La partie qui sollicite la reconnaissance ou l’exequatur d’une sentence arbitrale doit saisir, par requête, le président du tribunal en charge des affaires commerciales ou le juge par lui délégué du lieu où l’exécution de la sentence peut être poursuivie.

La requête est accompagnée de l’original de la sentence arbitrale et de la convention d’arbitrage ou des copies des documents réunissant les conditions requises pour leur authenticité. Si ces pièces ne sont pas en français, le demandeur doit en produire une copie certifiée par un traducteur inscrit sur la liste nationale des experts dressée par les Cours d’Appel.

La requête ainsi que les pièces qui l’accompagnent sont déposées entre les mains du greffier en chef du tribunal compétent qui dresse aussitôt un procès-verbal de dépôt. Celui-ci, après en avoir remis une copie au demandeur, transmet immédiatement le procès-verbal au président du tribunal en y annexant les documents mentionnés à l’alinéa 2 du présent article.

 

 

 

ARTICLE 8

Le président du tribunal statue sur la demande de reconnaissance ou d’exequatur de la sentence arbitrale par ordonnance. dans un délai de quinze (15) jours à compter du dépôt de la requête.

Il ne doit procéder qu’à un contrôle formel de la sentence arbitrale.

La procédure n’ est pas contradictoire.

 

 

 

ARTICLE 9

L’ordonnance qui refuse la reconnaissance ou l’exequatur de la sentence arbitrale doit être spécialement motivée en précisant en quoi la sentence est manifestement contraire à une règle d’ordre public international.

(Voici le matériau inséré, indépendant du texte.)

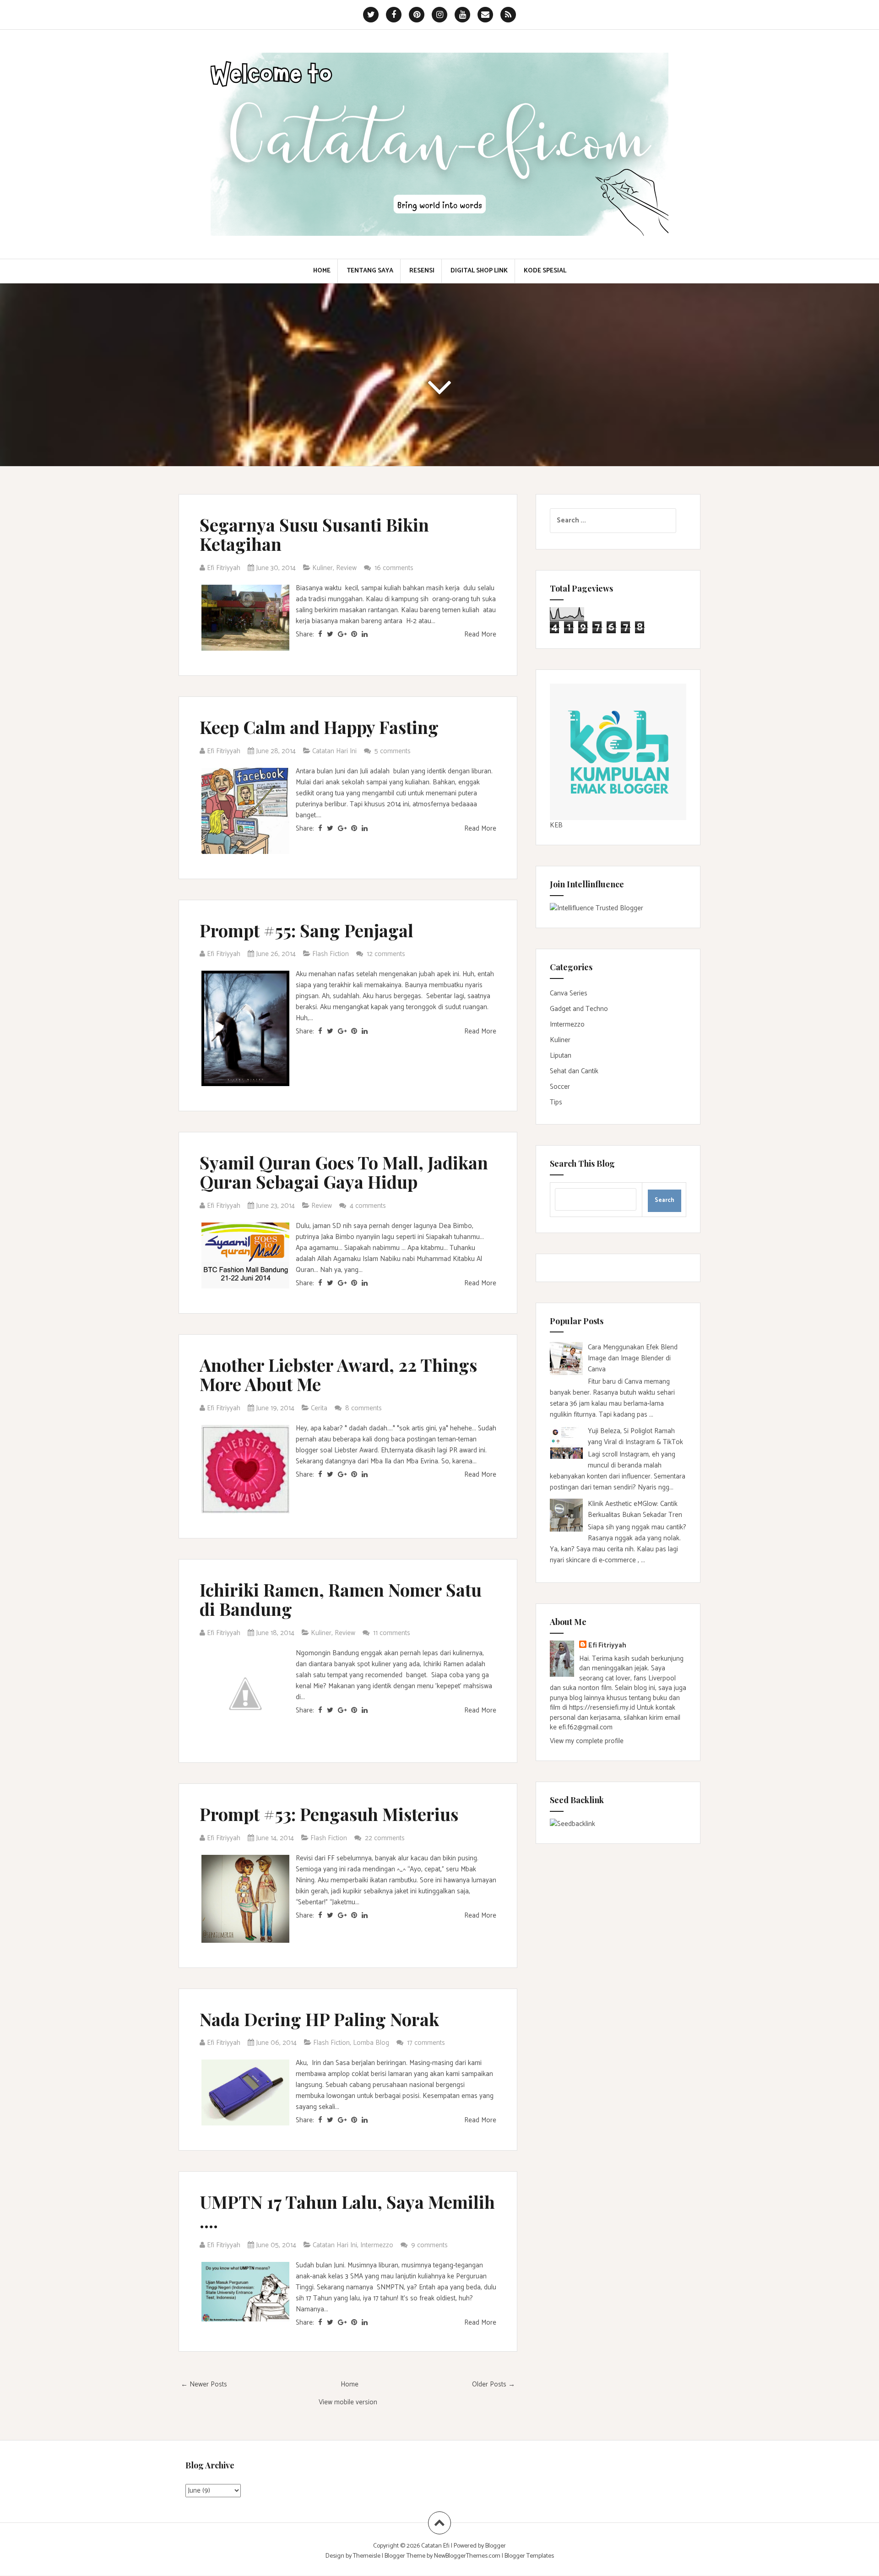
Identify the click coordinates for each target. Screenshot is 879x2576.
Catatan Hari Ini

Si à l’expiration du délai de quinze (15) jours prévus à l’article précédent, le président du tribunal ne s’est pas prononcé, l’exequatur est réputé avoir été accordé.

 

 

 

ARTICLE 10

La partie qui obtient l’exequatur de la sentence arbitrale saisit le greffier en chef de la juridiction qui appose la formule exécutoire sur la minute de la sentence arbitrale.

Lorsqu’à l’expiration du délai de quinze (15) jours indiqués à l’article 8, le président du tribunal ne s’est pas prononcé sur la demande d’exequatur, le greffier en chef, à la demande de la partie la plus diligente, est tenu d’apposer la formule exécutoire  sur la minute de la sentence arbitrale.